As a fruit fly twists and dives through the air, two major environmental forces act on its gyrating body: inertia and friction. While the insect's inertia is entirely down to its body mass, it was less clear how significant air friction is on the tiny aeronaut. Fritz-Olaf Lehmann explains that the insect's light wings contribute little to the insect's mass, and so virtually nothing to their inertia. However, they comprise a significant surface area. Could they contribute significantly to the friction on the tiny aviator?Curious to know how friction contributes to a fly's manoeuvrability, Lehmann and his postdoc Thomas Hesselberg calculated the damping coefficient due to frictional forces acting on a fly's flapping wing during a saccadic turn and found that it was 100 times greater than the friction acting on the body alone(). Far from being insignificant, friction appears to be a major force on the fly's activities and could help rapidly turning flies to stop. Hesselberg and Lehmann realised that instead of actively breaking, the sticky air could halt a rapidly turning fly. Following the simulations the pair decided to test frictional effects on the insect's flight in a controlled environment.
Tethering fruit flies inside a high-tech flight arena, Hesselberg and Lehmann tested the insects' responses to a simulation of the insect's view as it turned towards a moving target. Hesselberg designed a complicated feedback control system that forced the insect to steer as it flew is if approaching a moving object, feeding back the insect's behaviour into the simulation. By altering the simulated view, the pair could fool the insect's flight control system and trick it into behaving as if it were flying through thick and normal air, so that the team could measure the insect's steering accuracy to see how well it manoeuvred at high and low friction. The team found that the tethered fly coped reasonably well flying through most of the simulations,except when the damping was especially high or at low (normal) conditions;failing to turn when the damping was high, as if the air was too thick; and turning uncontrollably when the damping was low, as if normal air is too thin to stop the rotation.

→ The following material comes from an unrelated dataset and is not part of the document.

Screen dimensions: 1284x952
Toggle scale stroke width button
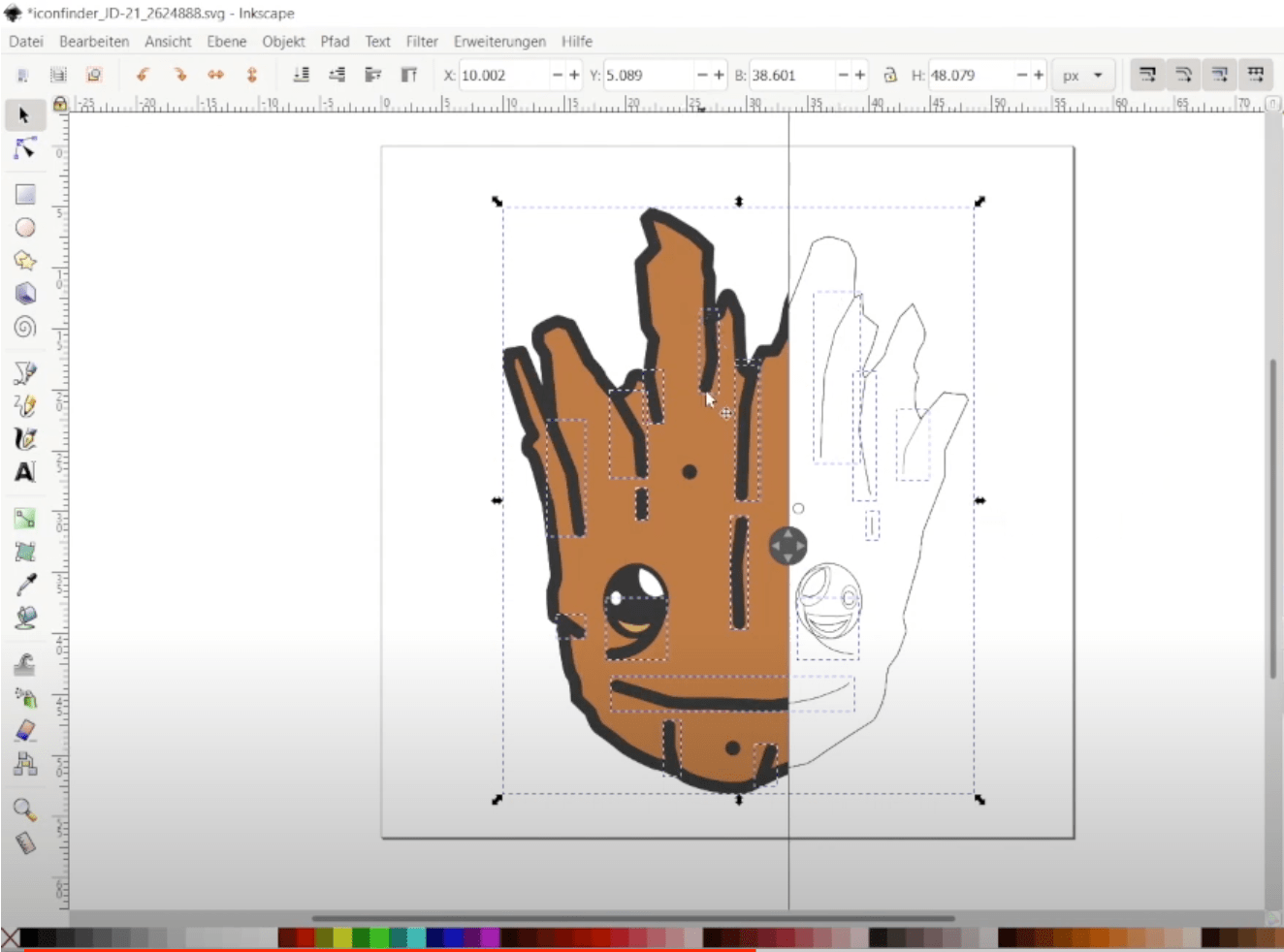(x=1147, y=75)
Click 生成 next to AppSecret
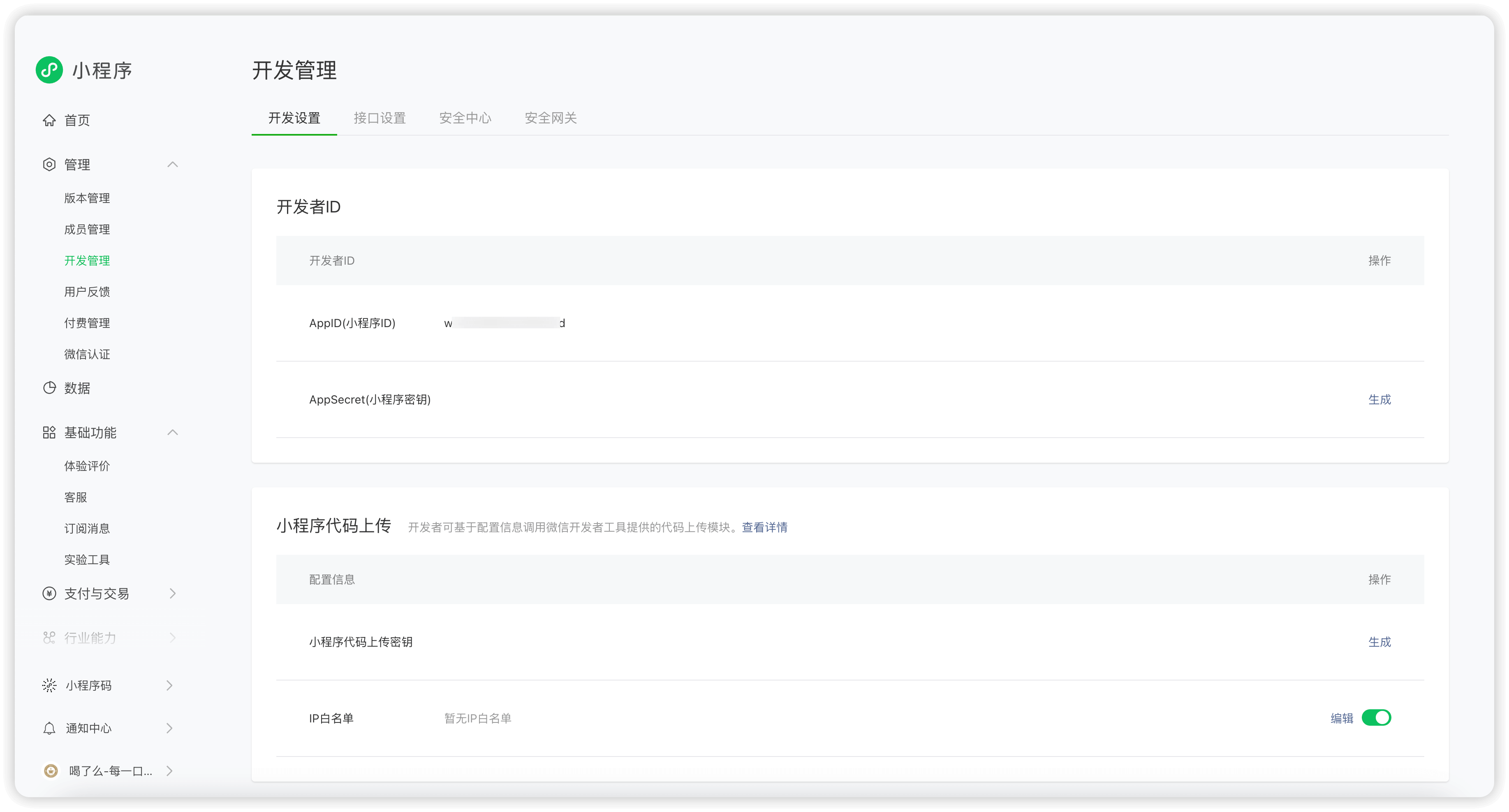Screen dimensions: 1509x812 (1379, 399)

One reason that has been suggested for control failure when the insect is flying in low damping (normal) air is that the fruit fly's visual system cannot respond fast enough to rapid turns, forcing a freely flying insect to rely on other sensory systems, such as the gyroscopic halteres. However, when the flies are tethered, the halteres are no longer able to supply information for precise flight control. With only their eyes to guide them, tethered insects have to rely on exceptionally precise wing beat control, between 1-2°, to control turning; which is beyond even these aviators' talents. However, Lehmann and Hesselberg found that the flies could successfully control flight when they increased the damping above normal levels to a point where the flies only needed a wing beat accuracy of 3-4°, suggesting that flies could manoeuvre accurately using their eyes alone if the sensory information was delivered as fast as information from the halteres. All of which suggests that fruit flies are flying on the edge, depending on every control and sensory system available to them.